• **TASK DESCRIPTION**
Reproduce verbatim every row from the first one through the row containing "রাশিফল (24, 651)", inclusive.

[start of RECORDS FOR THE EXERCISE]

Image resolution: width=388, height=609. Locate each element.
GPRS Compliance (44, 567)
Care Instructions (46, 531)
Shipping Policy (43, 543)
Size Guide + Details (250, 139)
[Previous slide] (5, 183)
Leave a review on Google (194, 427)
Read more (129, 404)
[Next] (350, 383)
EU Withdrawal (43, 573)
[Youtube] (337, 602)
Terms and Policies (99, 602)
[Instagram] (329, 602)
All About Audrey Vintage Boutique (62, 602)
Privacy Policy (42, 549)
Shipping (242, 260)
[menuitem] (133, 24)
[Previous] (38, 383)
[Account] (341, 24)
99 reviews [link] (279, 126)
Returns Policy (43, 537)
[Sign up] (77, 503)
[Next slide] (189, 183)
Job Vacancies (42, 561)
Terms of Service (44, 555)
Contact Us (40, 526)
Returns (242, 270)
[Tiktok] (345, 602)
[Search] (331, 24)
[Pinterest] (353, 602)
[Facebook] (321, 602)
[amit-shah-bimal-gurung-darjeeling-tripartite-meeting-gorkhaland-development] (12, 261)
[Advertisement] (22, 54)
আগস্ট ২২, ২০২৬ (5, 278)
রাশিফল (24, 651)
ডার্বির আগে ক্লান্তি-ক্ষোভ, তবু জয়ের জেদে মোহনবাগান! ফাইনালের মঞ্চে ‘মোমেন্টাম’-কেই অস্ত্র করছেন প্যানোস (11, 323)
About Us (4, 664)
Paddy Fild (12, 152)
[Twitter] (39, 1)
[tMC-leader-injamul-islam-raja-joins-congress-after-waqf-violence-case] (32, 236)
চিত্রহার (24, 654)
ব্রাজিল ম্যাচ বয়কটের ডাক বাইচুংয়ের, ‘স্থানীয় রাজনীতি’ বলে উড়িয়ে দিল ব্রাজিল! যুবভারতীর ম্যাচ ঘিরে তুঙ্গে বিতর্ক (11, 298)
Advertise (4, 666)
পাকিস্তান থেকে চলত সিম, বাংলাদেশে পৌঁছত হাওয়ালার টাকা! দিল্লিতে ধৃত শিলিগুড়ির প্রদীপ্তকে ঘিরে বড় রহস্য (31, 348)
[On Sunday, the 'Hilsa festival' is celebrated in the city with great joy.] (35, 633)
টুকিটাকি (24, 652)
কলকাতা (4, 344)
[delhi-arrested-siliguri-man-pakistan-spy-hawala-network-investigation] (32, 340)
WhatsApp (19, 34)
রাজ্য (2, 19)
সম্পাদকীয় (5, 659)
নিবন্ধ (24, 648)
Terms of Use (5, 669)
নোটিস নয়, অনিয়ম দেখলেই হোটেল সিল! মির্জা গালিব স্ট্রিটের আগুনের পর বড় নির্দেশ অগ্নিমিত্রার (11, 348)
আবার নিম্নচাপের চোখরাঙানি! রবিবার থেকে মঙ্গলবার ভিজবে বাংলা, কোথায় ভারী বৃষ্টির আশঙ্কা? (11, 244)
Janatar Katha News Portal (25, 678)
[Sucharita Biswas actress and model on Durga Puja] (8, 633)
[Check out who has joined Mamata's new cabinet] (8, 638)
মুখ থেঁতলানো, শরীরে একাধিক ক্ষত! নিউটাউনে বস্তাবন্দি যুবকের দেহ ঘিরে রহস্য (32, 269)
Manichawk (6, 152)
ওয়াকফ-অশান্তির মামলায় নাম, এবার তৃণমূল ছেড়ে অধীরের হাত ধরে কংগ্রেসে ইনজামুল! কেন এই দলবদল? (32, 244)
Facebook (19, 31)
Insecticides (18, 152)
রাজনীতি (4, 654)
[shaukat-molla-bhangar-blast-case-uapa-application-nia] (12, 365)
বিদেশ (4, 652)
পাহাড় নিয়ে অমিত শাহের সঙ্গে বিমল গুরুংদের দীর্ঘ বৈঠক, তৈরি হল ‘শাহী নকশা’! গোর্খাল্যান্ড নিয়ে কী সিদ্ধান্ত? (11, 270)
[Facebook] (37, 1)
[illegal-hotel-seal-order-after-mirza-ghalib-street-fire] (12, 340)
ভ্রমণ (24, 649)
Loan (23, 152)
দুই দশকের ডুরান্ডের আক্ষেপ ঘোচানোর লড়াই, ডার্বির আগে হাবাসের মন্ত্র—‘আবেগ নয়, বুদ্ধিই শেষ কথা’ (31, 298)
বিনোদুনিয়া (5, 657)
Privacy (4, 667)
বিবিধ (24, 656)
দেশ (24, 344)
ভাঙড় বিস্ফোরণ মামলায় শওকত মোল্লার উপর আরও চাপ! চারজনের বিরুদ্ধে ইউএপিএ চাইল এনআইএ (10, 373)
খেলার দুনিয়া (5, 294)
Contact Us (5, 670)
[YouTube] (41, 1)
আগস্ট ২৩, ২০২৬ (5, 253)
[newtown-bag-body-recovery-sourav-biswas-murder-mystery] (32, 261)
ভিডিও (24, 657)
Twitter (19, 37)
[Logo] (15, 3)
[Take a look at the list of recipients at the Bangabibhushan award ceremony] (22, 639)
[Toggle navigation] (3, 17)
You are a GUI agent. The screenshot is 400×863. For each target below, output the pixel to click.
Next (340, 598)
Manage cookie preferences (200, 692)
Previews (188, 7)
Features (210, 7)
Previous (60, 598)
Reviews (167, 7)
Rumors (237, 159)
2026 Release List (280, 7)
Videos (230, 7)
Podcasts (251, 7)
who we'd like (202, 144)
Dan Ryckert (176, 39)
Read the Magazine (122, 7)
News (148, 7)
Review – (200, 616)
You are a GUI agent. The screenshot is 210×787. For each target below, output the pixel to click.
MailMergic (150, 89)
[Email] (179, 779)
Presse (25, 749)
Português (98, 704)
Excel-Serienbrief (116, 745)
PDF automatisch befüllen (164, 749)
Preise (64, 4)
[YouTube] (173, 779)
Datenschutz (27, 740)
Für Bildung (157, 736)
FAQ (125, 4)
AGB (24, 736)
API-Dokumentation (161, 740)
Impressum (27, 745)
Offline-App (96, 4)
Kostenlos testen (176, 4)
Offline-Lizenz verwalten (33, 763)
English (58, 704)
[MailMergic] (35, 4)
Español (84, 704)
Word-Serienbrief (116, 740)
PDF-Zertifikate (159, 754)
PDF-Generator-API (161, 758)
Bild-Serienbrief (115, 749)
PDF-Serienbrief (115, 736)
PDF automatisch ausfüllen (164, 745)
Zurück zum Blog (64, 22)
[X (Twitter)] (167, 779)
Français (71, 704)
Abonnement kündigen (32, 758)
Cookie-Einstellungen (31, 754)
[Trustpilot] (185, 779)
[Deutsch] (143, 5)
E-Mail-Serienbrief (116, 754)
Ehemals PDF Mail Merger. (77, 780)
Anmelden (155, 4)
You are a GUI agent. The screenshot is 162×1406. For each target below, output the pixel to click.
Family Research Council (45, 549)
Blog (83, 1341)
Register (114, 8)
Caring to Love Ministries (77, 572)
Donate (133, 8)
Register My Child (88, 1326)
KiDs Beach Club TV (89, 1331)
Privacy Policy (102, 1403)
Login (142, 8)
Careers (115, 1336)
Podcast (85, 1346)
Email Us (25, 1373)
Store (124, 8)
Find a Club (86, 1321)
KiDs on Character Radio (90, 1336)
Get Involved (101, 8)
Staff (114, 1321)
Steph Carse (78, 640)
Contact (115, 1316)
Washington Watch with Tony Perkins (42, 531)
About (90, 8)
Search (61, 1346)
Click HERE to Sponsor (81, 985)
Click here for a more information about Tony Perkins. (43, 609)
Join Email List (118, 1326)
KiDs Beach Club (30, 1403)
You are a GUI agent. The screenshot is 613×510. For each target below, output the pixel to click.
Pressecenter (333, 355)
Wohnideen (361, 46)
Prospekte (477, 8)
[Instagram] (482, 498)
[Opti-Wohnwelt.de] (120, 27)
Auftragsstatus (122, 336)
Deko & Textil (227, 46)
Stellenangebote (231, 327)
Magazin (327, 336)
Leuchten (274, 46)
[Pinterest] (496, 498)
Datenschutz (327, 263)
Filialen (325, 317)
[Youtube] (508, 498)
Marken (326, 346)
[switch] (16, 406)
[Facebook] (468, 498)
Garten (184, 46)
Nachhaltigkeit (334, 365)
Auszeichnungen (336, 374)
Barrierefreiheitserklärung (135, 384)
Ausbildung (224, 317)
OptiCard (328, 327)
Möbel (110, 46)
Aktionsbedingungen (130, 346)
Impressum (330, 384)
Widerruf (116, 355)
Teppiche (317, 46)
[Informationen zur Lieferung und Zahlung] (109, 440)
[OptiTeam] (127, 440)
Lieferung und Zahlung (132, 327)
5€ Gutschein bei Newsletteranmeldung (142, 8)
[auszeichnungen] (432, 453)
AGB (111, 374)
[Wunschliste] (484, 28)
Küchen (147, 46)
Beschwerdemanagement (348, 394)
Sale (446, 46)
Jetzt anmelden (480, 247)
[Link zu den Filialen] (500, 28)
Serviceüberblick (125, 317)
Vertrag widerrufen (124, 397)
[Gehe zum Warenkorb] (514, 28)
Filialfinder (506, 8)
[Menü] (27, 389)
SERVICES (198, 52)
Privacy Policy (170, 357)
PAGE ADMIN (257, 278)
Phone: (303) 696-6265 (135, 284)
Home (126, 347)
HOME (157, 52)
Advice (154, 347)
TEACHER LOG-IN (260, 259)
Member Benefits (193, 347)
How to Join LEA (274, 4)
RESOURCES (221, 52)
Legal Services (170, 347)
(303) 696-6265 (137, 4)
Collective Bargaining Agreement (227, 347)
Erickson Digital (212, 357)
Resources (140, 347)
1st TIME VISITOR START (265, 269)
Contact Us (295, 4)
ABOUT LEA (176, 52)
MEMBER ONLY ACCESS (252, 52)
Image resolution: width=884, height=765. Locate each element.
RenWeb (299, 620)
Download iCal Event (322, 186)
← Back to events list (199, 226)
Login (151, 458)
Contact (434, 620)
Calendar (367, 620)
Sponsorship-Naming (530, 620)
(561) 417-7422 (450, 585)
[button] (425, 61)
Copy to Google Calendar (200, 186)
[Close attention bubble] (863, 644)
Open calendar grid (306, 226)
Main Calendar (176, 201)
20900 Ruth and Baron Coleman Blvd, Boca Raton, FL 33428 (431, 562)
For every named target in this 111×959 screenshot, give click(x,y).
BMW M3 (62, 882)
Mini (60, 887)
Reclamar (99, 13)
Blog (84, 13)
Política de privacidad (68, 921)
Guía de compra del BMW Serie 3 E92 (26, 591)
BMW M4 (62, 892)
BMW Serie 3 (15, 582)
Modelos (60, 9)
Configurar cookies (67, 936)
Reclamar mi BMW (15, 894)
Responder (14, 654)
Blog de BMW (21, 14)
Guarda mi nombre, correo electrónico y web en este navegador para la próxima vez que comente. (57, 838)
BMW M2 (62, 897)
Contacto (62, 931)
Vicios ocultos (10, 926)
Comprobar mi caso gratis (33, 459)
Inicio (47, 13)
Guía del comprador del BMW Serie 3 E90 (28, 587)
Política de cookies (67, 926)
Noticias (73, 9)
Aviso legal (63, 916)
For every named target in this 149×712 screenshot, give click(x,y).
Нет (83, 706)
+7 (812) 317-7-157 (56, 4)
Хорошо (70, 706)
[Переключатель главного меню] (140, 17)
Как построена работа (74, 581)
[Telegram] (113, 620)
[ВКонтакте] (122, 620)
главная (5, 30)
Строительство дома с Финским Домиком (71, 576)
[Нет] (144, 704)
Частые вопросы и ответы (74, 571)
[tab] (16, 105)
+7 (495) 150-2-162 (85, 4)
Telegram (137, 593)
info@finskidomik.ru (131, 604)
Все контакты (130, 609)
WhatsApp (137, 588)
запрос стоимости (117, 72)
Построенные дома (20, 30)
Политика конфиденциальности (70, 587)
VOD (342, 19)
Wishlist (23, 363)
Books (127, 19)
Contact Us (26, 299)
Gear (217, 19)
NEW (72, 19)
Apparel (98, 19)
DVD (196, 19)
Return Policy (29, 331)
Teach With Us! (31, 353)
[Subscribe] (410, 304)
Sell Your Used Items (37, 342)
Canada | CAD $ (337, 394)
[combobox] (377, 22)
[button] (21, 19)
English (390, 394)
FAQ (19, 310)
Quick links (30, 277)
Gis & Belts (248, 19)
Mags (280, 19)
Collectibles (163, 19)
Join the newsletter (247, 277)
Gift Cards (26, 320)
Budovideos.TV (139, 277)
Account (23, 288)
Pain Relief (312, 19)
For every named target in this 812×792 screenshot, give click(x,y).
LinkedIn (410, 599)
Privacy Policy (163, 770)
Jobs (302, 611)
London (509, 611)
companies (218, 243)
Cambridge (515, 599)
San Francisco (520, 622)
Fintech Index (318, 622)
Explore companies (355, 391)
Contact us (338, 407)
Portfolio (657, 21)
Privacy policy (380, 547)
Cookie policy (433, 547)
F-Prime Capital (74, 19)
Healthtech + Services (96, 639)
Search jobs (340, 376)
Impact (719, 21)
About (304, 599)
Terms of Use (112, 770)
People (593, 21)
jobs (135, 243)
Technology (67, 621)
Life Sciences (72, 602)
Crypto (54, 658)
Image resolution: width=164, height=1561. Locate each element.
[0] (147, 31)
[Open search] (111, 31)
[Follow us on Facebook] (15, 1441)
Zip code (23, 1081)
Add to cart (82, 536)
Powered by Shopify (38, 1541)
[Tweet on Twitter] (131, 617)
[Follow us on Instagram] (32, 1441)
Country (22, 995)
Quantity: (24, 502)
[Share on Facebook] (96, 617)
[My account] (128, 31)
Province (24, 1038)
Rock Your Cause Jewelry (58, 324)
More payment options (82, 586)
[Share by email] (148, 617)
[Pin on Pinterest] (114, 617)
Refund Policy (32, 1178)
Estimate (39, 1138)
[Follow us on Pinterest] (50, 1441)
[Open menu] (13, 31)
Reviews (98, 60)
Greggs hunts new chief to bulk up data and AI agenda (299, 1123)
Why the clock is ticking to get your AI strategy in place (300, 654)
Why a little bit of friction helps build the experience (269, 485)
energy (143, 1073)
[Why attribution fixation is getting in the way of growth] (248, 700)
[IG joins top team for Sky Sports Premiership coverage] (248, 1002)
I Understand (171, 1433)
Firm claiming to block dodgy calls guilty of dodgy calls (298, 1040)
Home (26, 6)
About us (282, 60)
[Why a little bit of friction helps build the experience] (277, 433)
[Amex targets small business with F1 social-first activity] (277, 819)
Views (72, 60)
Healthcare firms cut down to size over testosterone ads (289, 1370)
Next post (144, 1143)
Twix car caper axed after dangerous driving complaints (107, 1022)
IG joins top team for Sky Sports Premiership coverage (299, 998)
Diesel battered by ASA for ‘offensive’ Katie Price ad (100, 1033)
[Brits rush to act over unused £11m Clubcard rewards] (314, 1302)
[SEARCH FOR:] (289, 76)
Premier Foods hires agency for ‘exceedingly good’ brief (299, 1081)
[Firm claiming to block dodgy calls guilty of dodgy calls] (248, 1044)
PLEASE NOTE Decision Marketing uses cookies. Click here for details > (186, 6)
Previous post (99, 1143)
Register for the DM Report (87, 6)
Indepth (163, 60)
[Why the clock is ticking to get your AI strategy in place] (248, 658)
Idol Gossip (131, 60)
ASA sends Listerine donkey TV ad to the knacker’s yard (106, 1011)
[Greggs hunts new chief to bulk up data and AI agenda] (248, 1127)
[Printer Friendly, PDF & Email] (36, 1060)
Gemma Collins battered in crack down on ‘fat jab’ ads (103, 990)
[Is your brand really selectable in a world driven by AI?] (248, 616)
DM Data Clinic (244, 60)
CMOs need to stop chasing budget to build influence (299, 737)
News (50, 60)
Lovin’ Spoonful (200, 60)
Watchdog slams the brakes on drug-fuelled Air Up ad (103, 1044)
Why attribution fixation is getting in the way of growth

[end of RECORDS FOR THE EXERCISE]

• **ANSWER FOR THIS EXERCISE**
Image resolution: width=388, height=609. Locate each element.
GPRS Compliance (44, 567)
Care Instructions (46, 531)
Shipping Policy (43, 543)
Size Guide + Details (250, 139)
[Previous slide] (5, 183)
Leave a review on Google (194, 427)
Read more (129, 404)
[Next] (350, 383)
EU Withdrawal (43, 573)
[Youtube] (337, 602)
Terms and Policies (99, 602)
[Instagram] (329, 602)
All About Audrey Vintage Boutique (62, 602)
Privacy Policy (42, 549)
Shipping (242, 260)
[menuitem] (133, 24)
[Previous] (38, 383)
[Account] (341, 24)
99 reviews [link] (279, 126)
Returns Policy (43, 537)
[Sign up] (77, 503)
[Next slide] (189, 183)
Job Vacancies (42, 561)
Terms of Service (44, 555)
Contact Us (40, 526)
Returns (242, 270)
[Tiktok] (345, 602)
[Search] (331, 24)
[Pinterest] (353, 602)
[Facebook] (321, 602)
[amit-shah-bimal-gurung-darjeeling-tripartite-meeting-gorkhaland-development] (12, 261)
[Advertisement] (22, 54)
আগস্ট ২২, ২০২৬ (5, 278)
রাশিফল (24, 651)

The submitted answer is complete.